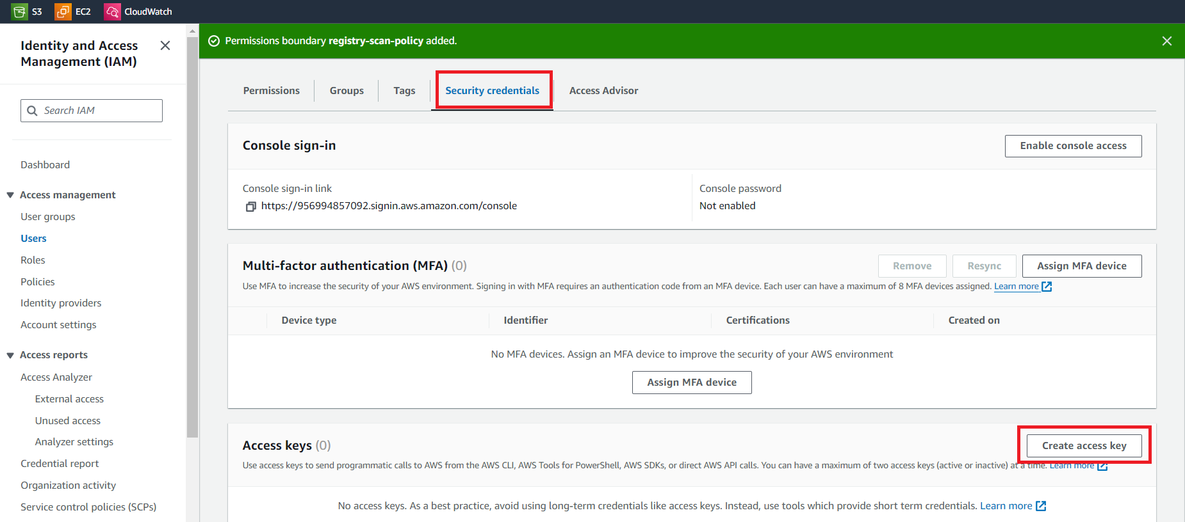Click Enable console access button
The height and width of the screenshot is (522, 1185).
[x=1073, y=146]
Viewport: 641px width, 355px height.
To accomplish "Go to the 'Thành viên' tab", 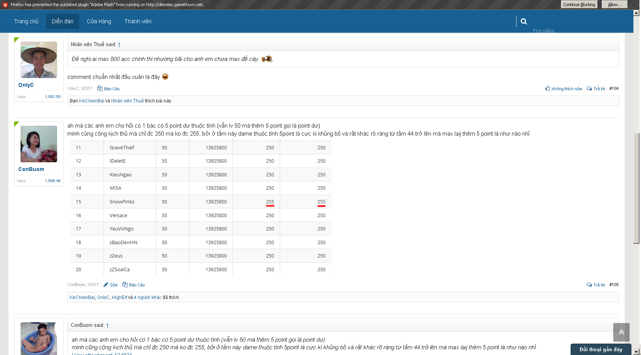I will pyautogui.click(x=138, y=21).
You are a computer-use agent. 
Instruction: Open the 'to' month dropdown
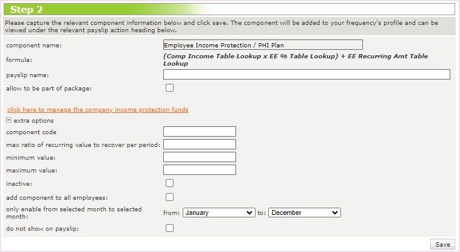(x=305, y=213)
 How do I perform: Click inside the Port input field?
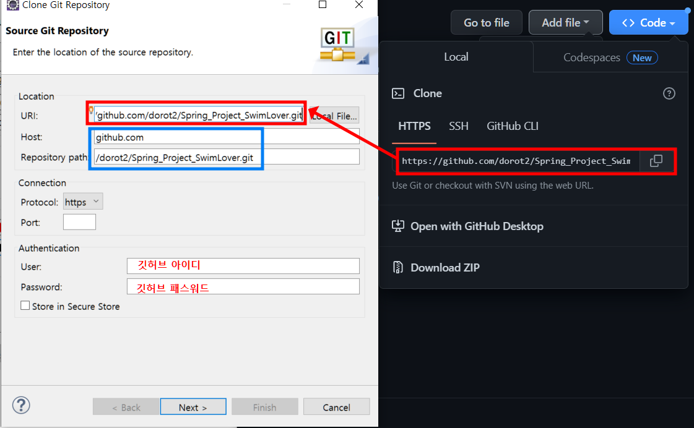(79, 221)
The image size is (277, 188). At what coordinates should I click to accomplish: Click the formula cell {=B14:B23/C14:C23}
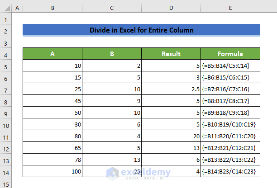point(230,172)
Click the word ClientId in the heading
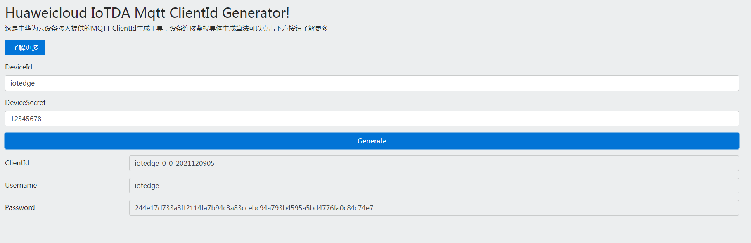 [193, 13]
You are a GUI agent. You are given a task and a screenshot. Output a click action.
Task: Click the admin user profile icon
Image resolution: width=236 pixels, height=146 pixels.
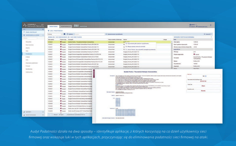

- - - - -

## Aim of the task
From the line that contains "You are a GUI" down to the last line of the entries above, copy every line exactly and leave out the pictures.

## Response to the exercise
You are a GUI agent. You are given a task and a screenshot. Output a click action.
Task: Click the admin user profile icon
Image resolution: width=236 pixels, height=146 pixels.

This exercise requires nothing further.